EXCERPTED DATA:
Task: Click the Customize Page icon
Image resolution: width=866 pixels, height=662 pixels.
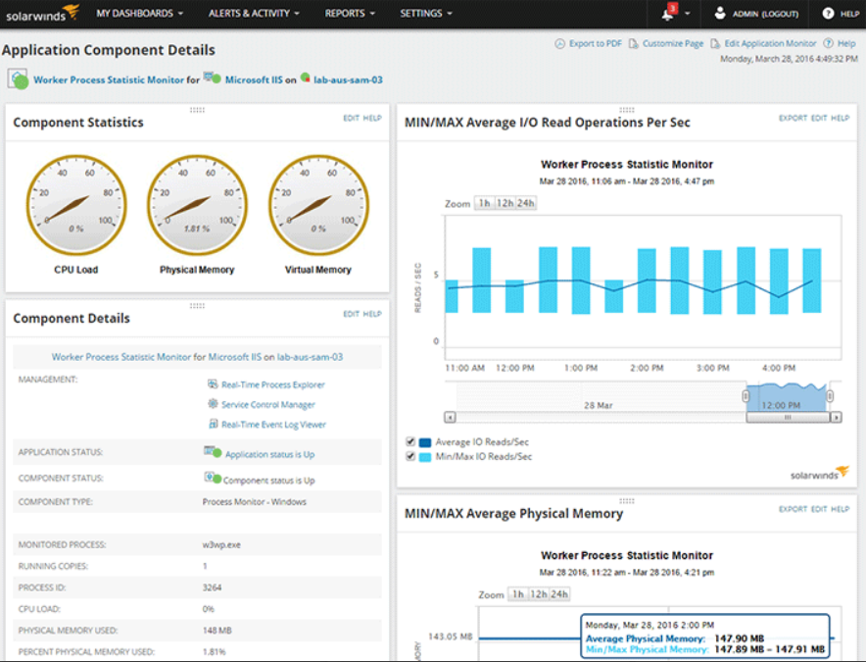Action: coord(634,44)
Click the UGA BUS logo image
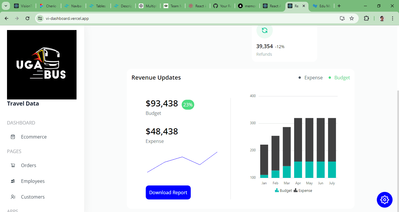The width and height of the screenshot is (399, 212). coord(42,65)
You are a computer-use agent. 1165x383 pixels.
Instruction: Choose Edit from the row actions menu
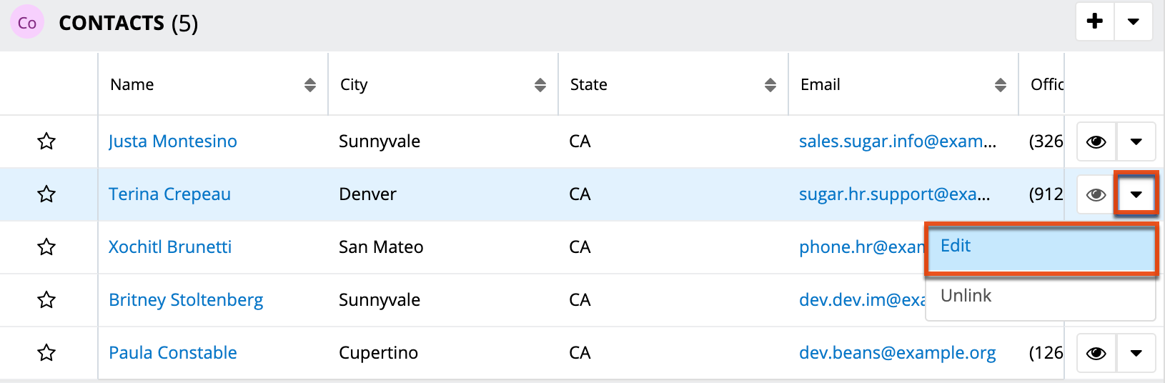click(1040, 247)
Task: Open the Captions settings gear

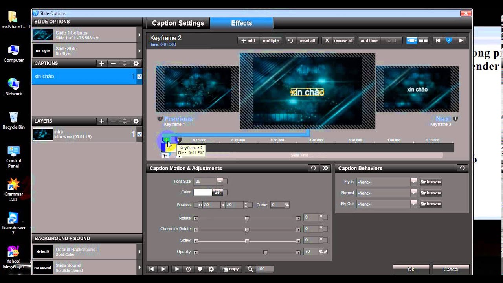Action: pos(136,63)
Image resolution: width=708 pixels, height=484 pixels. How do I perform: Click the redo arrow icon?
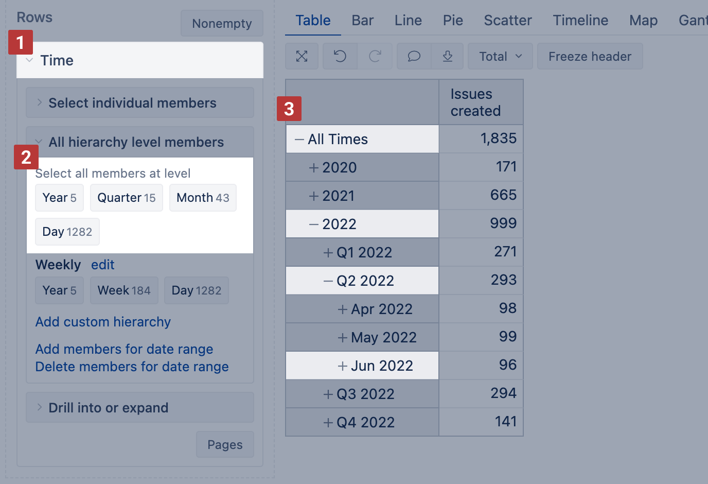pyautogui.click(x=375, y=56)
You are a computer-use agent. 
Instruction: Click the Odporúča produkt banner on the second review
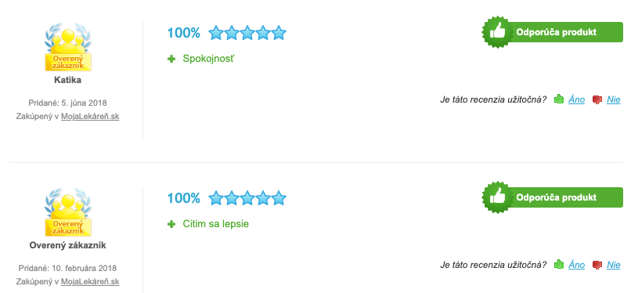553,197
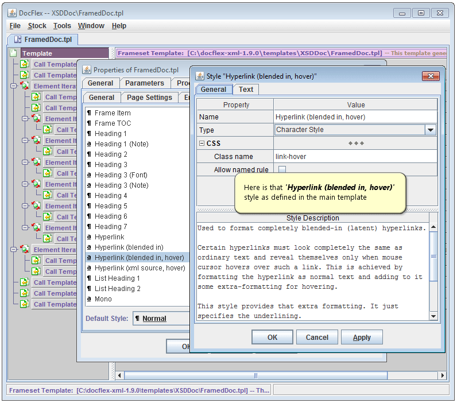Open the Type dropdown showing Character Style
This screenshot has width=457, height=403.
430,130
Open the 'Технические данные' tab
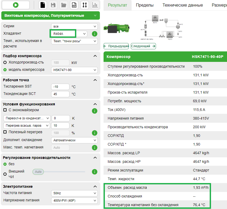Image resolution: width=227 pixels, height=209 pixels. coord(182,5)
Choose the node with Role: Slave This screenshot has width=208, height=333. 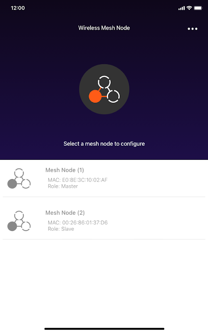[x=104, y=218]
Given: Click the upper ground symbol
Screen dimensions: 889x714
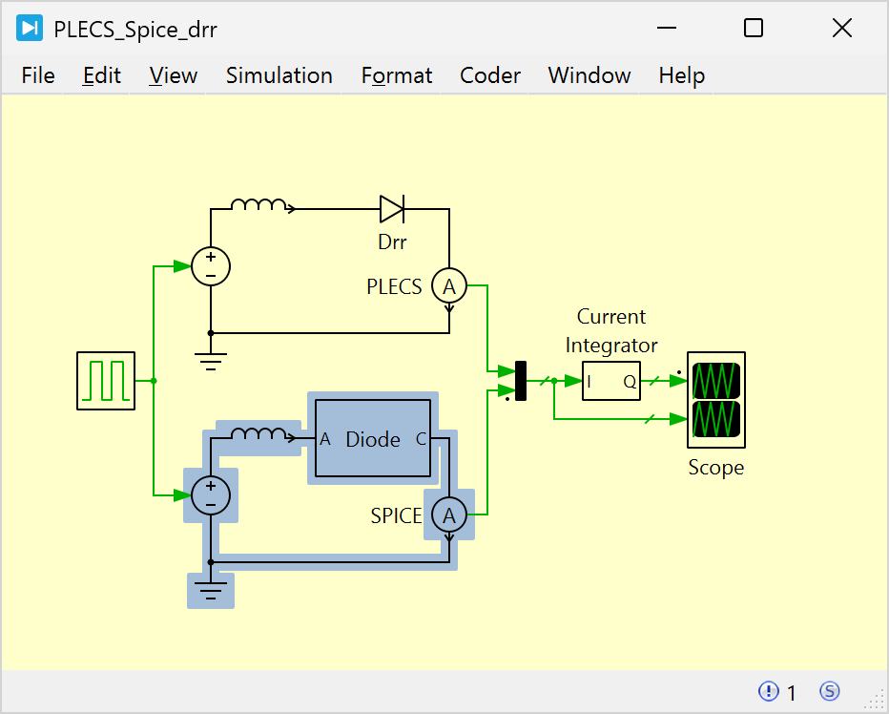Looking at the screenshot, I should coord(211,360).
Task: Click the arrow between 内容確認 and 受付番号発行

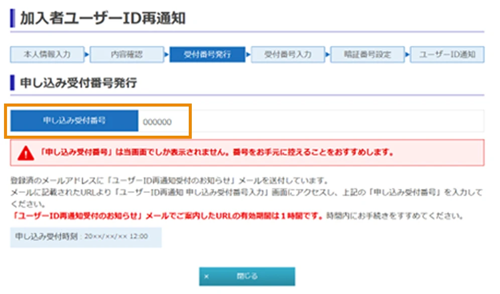Action: [x=166, y=55]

WORK REQUIRED:
Could you repeat, exactly and with nothing else, the lines from the first line of the records through the line containing "You are a computer-use agent. 1165x383"? Leave out the pictures.

ANSWER BOX:
Task: Click the Customize Page icon
Image resolution: width=866 pixels, height=662 pixels.
Action: coord(634,44)
Click the UGA BUS logo image
The width and height of the screenshot is (399, 212). coord(42,65)
You are a computer-use agent. 1165x383 pixels.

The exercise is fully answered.